Glyphosate acts as a broad-spectrum non-specific herbicide. Products based on it are the most popular method of weed control in the world. In addition, there are genetically modified crops: soybeans, corn and cotton, which are resistant to glyphosate and designed to be grown in its presence, which significantly increases yields. Officially, this herbicide is considered low-toxic to humans: the World Health Organization and the Food and Agriculture Organization of the United Nations consider its permissible daily intake to be up to a milligram per kilogram of body weight. However, there are concerns about possible carcinogenicity and other negative effects of the substance, which require additional research.
In 2022, Ramon Velazquez's group at Arizona State University showed that glyphosate can cross the blood-brain barrier in mice and increase levels of the multifunctional proinflammatory cytokine tumor necrosis factor (TNF), which is involved in the pathogenesis of Alzheimer's disease, among other things. To test the possible connection between the herbicide and the development of this disease, the researchers used transgenic 3xTg-AD mice, which are innately susceptible to the characteristic changes in the brain.
At 4.5 months of age, they began orally administering 3xTg-AD and normal animals 0, 50, or 500 milligrams of glyphosate per kilogram of body weight per day for 13 weeks. At 12 months of age (approximately 4.5 months after exposure to the herbicide), the mice were tested for spatial memory in the Morris water maze (by this time, 3xTg-AD show significant deposits of beta-amyloid and tau protein in the brain). At 13.5 months (six months later), blood was taken from the animals and tissue preparations were made.

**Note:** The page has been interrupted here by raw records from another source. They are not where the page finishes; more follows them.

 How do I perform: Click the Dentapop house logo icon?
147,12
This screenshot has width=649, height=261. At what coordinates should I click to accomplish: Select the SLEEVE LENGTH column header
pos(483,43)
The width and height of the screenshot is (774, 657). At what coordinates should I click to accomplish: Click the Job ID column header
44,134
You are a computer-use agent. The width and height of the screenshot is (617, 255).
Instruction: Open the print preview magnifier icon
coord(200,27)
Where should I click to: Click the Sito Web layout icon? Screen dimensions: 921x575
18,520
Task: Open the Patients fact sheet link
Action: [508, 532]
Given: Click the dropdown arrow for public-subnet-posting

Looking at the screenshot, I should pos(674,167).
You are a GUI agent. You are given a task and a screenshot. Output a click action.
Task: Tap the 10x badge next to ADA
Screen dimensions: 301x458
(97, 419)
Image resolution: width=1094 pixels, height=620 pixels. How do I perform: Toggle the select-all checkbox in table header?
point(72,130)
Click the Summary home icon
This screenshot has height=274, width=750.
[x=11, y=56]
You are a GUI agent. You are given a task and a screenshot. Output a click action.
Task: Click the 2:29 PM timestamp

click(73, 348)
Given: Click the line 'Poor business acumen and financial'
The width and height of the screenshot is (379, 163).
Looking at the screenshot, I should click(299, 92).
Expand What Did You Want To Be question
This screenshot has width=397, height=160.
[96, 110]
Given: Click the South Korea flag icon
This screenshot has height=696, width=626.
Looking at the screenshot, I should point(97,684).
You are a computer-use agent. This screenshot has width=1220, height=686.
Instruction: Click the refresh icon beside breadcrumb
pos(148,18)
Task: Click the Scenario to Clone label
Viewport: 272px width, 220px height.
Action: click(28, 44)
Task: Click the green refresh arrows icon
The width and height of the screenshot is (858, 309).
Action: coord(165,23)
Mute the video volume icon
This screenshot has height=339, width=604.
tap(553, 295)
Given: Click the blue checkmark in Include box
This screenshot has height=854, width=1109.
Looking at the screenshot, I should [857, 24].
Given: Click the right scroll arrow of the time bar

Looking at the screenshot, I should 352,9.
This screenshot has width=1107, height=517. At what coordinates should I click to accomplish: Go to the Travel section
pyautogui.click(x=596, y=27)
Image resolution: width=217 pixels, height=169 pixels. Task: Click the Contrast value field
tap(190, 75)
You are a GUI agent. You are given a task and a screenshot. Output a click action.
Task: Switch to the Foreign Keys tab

It turned out that glyphosate administration did not affect the body weight of the mice, but slightly increased the chances of premature death. In the water maze test, 3xTg-AD showed a dose-dependent tendency toward thigmotactic behavior (staying close to the walls), indicating increased anxiety. Otherwise, the results were similar between the groups. Six months after the herbicide administration, its metabolite aminomethylphosphonic acid was detected in brain samples.
After administration of both doses of glyphosate, the levels of proinflammatory cytokines and chemokines (eotaxin, granulocyte colony-stimulating factor, interferon-gamma, interleukin-9, CXCL1 and CCL4) were increased in the cerebral cortex of both normal and transgenic mice, with the increase being more pronounced at the higher dose and in 3xTg-AD (in this group, an increase in the level of cytokines and chemokines was also observed in the blood plasma). Also, in the brain of transgenic mice after administration of glyphosate, the levels of beta-secretase, which is involved in the formation of beta-amyloid; insoluble fractions of beta-amyloid-42; the size and number of plaques of this protein, as well as phosphorylated tau protein, significantly increased.
Thus, even after a long period of chronic exposure to glyphosate, pathological changes associated with neuroinflammation and accelerated progression of pathological changes characteristic of Alzheimer's disease are observed in the brain of mice. This indicates the need for further research into the toxicity of the popular herbicide, including for humans, the authors of the study concluded.
Glyphosate's potential neurotoxicity is also supported by a study of Ecuadorian adolescents. They found that elevated levels of the substance in urine negatively impacted neurobehavioral performance, especially when it was found in combination with another popular herbicide, 2,4-dichlorophenoxyacetic acid.